## [ASSIGNMENT]
Your task is to quote the listing below exactly, beginning with its first line and ending on the line bearing "Given: Open the 敏感度分析 tool".

## [EXTRACTED DATA]
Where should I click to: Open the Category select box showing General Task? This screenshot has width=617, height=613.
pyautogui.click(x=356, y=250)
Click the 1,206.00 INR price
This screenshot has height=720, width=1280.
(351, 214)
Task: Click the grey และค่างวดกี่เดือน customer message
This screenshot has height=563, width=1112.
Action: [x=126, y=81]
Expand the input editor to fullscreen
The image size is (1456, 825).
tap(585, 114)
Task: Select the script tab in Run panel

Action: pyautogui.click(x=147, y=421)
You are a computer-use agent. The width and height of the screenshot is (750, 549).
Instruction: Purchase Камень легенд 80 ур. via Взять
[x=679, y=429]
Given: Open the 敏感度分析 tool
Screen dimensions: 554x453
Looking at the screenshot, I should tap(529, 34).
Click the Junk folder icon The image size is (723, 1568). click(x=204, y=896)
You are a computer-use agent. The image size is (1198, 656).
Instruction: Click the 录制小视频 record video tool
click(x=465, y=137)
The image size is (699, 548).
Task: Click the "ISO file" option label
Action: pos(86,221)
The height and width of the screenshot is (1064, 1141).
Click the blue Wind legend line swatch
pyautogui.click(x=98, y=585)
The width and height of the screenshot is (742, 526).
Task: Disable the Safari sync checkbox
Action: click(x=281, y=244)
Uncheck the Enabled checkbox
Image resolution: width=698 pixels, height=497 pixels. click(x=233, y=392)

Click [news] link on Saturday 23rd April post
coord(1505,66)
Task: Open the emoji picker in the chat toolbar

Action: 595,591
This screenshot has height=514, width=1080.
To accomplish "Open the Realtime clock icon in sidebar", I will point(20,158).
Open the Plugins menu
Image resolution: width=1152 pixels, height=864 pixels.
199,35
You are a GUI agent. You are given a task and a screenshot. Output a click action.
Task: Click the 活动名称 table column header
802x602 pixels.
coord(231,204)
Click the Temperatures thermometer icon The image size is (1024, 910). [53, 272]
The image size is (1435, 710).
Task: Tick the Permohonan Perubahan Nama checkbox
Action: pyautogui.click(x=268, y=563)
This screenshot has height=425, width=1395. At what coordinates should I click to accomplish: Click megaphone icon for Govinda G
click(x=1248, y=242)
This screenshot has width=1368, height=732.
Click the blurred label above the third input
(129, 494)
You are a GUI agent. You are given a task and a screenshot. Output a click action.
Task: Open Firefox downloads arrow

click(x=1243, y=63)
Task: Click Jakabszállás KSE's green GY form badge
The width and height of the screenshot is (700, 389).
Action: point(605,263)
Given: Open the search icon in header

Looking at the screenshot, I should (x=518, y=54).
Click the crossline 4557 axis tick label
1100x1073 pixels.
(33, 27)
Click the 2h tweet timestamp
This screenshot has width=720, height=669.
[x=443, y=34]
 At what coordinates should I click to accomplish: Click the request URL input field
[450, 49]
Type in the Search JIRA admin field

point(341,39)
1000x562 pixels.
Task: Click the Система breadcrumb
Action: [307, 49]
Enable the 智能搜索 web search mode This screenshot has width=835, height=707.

## [OUTPUT FOR THIS EXERCISE]
Where should I click to: Open the Category select box showing General Task? This screenshot has width=617, height=613.
pyautogui.click(x=356, y=250)
Click the 1,206.00 INR price
This screenshot has height=720, width=1280.
(351, 214)
Task: Click the grey และค่างวดกี่เดือน customer message
This screenshot has height=563, width=1112.
Action: [x=126, y=81]
Expand the input editor to fullscreen
The image size is (1456, 825).
tap(585, 114)
Task: Select the script tab in Run panel

Action: pyautogui.click(x=147, y=421)
You are a computer-use agent. The width and height of the screenshot is (750, 549).
Instruction: Purchase Камень легенд 80 ур. via Взять
[x=679, y=429]
Given: Open the 敏感度分析 tool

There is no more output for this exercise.